Luminaries from my own days in student politics at University College London include the well-known psychiatrist Dr Raj Persaud, who was chair of Labour Club in 1982, Liz Davies, famously blackballed by Blair from becoming a Labour MP, David Quantick, now a respected comedy writer, Greg Wood, now the Guardian's racing correspondent, and the Tory blogger Croydonian, who doesn't remember me.
I learned two important lessons during my time in student politics. The first was that I did not want to pursue a political career, and the second was that Tories are generally nicer people than socialists even though I disagree with them most of the time.
5 comments:
Nothing personal Paul - you were a year or so above me and I was just a first year tick.

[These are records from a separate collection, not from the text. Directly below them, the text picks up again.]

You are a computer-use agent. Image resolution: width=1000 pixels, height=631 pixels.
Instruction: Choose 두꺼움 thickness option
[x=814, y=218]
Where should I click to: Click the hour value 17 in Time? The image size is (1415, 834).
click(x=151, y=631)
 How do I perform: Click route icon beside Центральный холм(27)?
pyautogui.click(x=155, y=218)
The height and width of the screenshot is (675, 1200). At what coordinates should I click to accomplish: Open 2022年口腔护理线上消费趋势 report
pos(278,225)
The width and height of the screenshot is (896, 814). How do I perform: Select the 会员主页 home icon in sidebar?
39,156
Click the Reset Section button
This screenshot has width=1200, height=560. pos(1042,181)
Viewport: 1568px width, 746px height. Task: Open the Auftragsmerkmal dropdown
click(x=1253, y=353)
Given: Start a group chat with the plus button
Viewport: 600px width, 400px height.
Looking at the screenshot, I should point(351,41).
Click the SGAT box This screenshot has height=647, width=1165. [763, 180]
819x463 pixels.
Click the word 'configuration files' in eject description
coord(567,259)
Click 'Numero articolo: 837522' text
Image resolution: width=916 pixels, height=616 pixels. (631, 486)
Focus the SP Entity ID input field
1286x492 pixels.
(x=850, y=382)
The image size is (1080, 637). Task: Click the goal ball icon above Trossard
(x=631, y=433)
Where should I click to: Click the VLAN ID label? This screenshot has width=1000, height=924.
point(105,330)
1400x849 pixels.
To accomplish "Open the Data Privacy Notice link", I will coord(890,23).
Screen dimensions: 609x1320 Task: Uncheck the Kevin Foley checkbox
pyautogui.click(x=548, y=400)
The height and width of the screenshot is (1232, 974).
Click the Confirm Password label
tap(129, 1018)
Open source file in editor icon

Still, nice to be thought a luminary...
I remember a pushy young tory called Norman Lamont from my Cambridge days [63-66] charming the Union: I wonder what became of him?
.... but I can't remember the incisive Croydonian
but it may have something to do with this Gray Eagle's age - it doesn't help that I did not go to some obscure (was it a) Polytechnic somewhere in London ....
G E
I knew (slightly) Michael Gove, Stephen Twigg and Jonathan Freedland, all marked for great things. I was aware of Boris Johnson (how could you not be?. Cameron, who was in the same year albeit in a different college, seems to have passed entirely under the University's journalistic/political radar. The same was true of Blair in the 60s...
I remember a feisty Welshman called Edward Leigh at Durham (I was there 1972-75, he was above me)about whom there are indeed some tales to tell (when I met him in the House in 1997 he remembered my hair but not the rest of me) and a chap called Piers Merchant, whatever happened to him. Rachel Squire, whom I didn't know then, was a contemporary too, became a Labour MP in 1997 and sadly died last year.